Les écrits philosophiques de Karsavine ont surtout contribué à mettre
en lumière l'essentiel du patrimoine spirituel russe, mais à partir d'une
connaissance intime de la mystique occidentale, de la scolastique, et de
deux pensées qui l'ont particulièrement influencé : celles de Giordano
Bruno et Nicolas de Cues. Les divergences et la complémentarité des
chrétientés d'Orient et d'Occident, auxquelles il était également sensible,
lui ont inspiré une série d'oeuvres portant sur les fondements de la métaphysique
chrétienne, en particulier ce Poème de la mort, méditation sur le
temps et sur la mort dont l'âpreté rappelle les écrits des existentialistes.

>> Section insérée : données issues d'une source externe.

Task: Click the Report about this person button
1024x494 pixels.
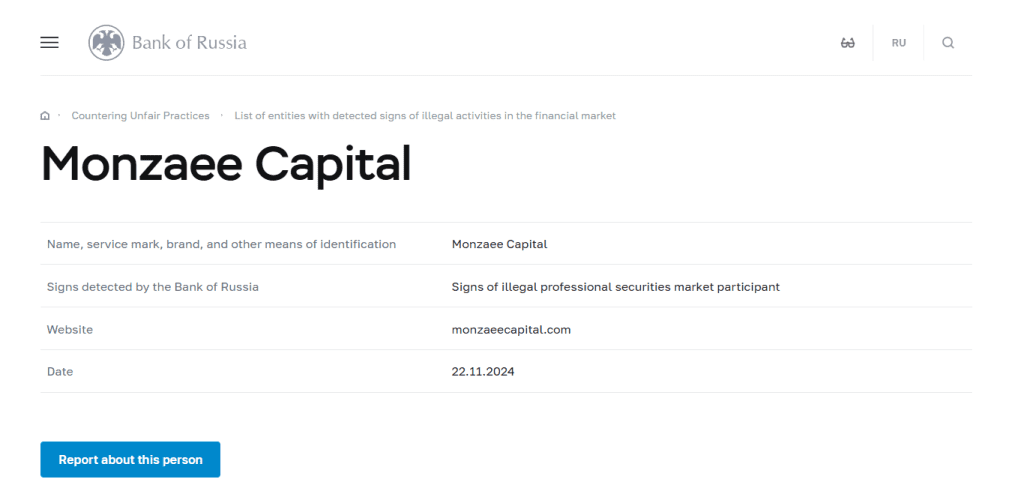Action: point(131,459)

Le propos central en est une invitation à «vouloir mourir». Ce plaidoyer
passionné pour l'adhésion terrifiante à son propre anéantissement prend sa
source dans une expérience mystique de renoncement total à soi-même,
mais rappelle aussi le caractère essentiellement christocentrique de la pensée
russe, et les notions d'incarnation et de sacrifice vers lesquelles elle ne
cesse de revenir. Cette oeuvre comporte aussi une forte motivation biographique
: elle se propose de reconquérir paradoxalement la femme aimée,
dont l'auteur s'était volontairement séparé, en la convertissant à l'idée de
sacrifice. C'est ce qui explique la dimension séductrice de cette apologie
de la dépossession, et sa grande variété de tons, allant du pathétique à l'humour
et même au burlesque.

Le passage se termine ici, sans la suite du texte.